Utah, Get Me Two

Badassedry at its finest, I dedicate this site to Gary Busey's performance as Angelo Pappas in Point Break. An absolutely phenomenal movie that I try to live my life by.

Sunday, September 03, 2006

Why do we do it?

There I was, enjoying the Badger game by myself, sipping a pepsi and eating a frozen pizza. Halftime came around and John Stocco's aerial circus throroughly impressed me and reaffirmed my conclusion that he will win the Heisman this year. Halftime came around and I asked myself, what could make this better? Beer, I thought.

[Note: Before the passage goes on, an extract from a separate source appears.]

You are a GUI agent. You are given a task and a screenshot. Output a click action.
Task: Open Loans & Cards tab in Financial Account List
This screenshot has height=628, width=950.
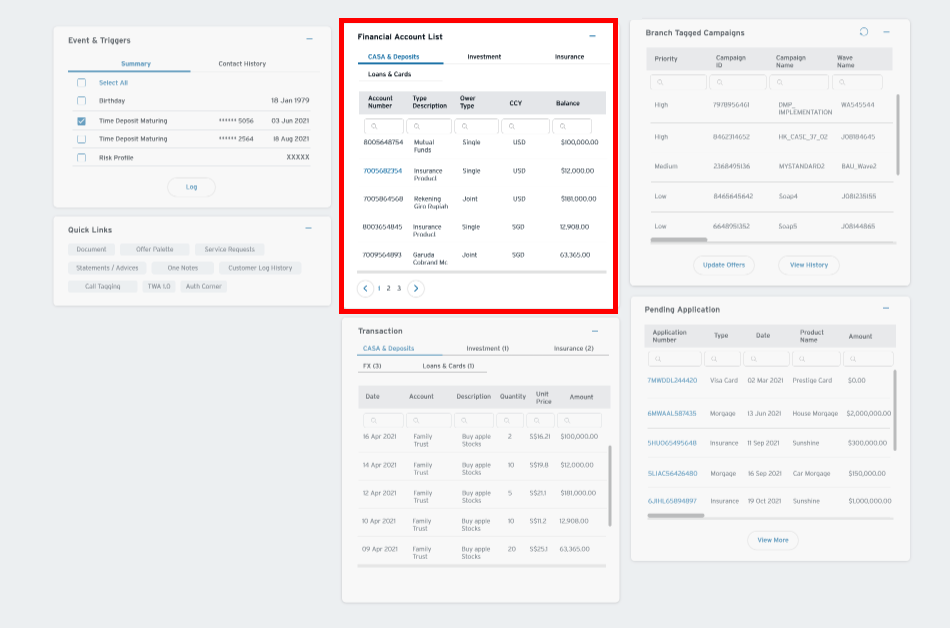390,74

So I walked down to the liquor store, got some beer and planned on having a couple until I ran into a couple of friends. I drew on habit and reasoned that social drinking would not make an alcoholic, and concluded that we should all get together and drink more than two. I think I had six beers within the third quarter, then we switched to shots of Clan MacGregor. For those of you that aren't familiar, Clan MacGregor is alot like gasoline, and that's what you feel like you've been drinking the next day.

I've had some skull-splitting hangovers in my day, but this was my first "bad one" in a really long time. I remember reading John Grisham books in high school, before I had ever tried alcohol. Grisham tends to highlight the average lawyer's vulnerability to alcohol by vividly describing hangover symptoms. After reading his accounts, I told myself I would never get drunk. Seven years of college later, my high school self is calling my current being a dumbass. And once again, I vowed to never get drunk after today.

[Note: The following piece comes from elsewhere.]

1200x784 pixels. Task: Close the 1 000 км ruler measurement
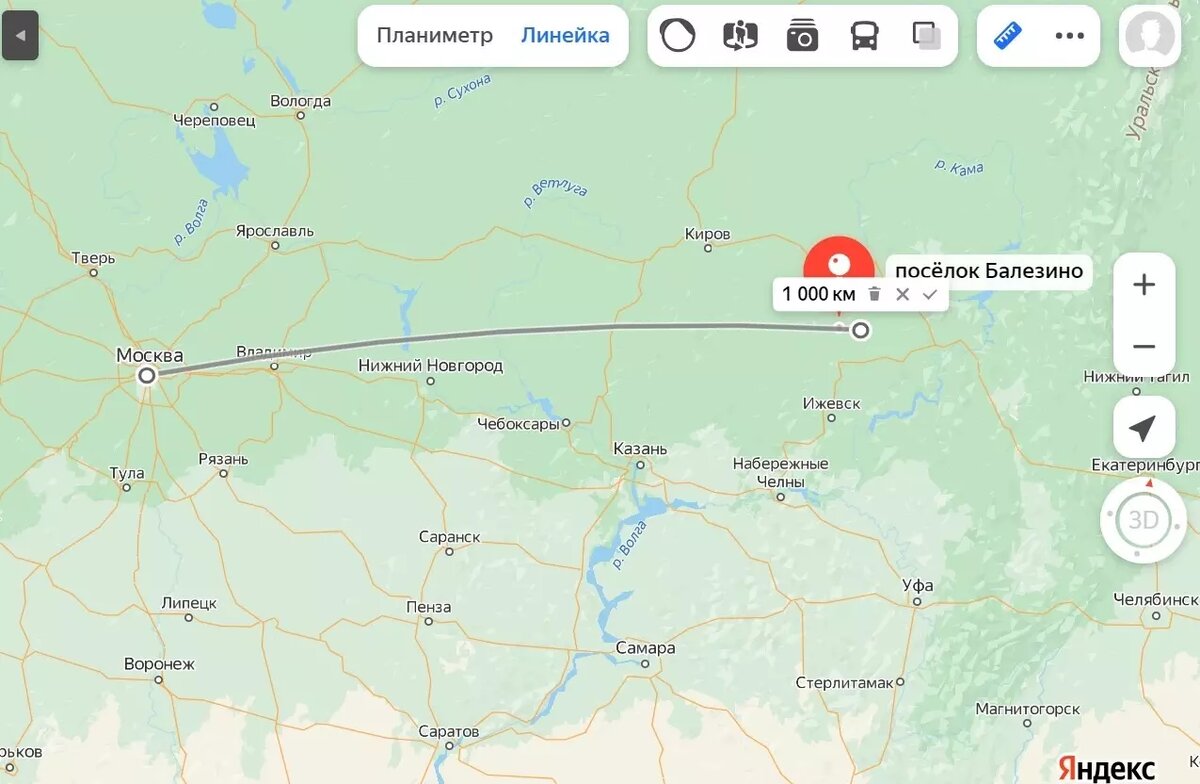(902, 294)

Now I know that I'm just lying to myself, it will happen again. Possibly as soon as the first bar review. Afterall, the law school, Madison, and youth cultures I belong to all strongly encourage drinking. And I tend to give in to the peer pressure. So why do we do it? We're all just as capable of socializing without alcohol. I'd like to think that few people have the kind of life where they need the chemical escape provided by alcohol. The perceptions that we are better singers/dancers/mack daddys after drinking has been disproven time and again. So what does alcohol have to offer besides nausea, headaches, and embarassment?

I'll tell you what it has to offer. The American tradition. George Washington had wooden teeth, but he was able to sit and have a Sam Adams with Sam Adams. Andrew Jackson routinely drank whisky before making important decisions, and our very own state is supported on the shoulders of innovators like Jacob Leinenkugel, the Millers, and George Pabst Blue Ribbon Jr., esquire. Jack Handy once commented that it was his duty to help fulfill the hopes and dreams of American brewers by drinking their products. Like Mr. Handy, I am unwilling to turn my back on my fellow Americans. Sure, I'm in a little bit of pain now, but a little pain is a small sacrifice to ensure that America remains the greatest country in the world.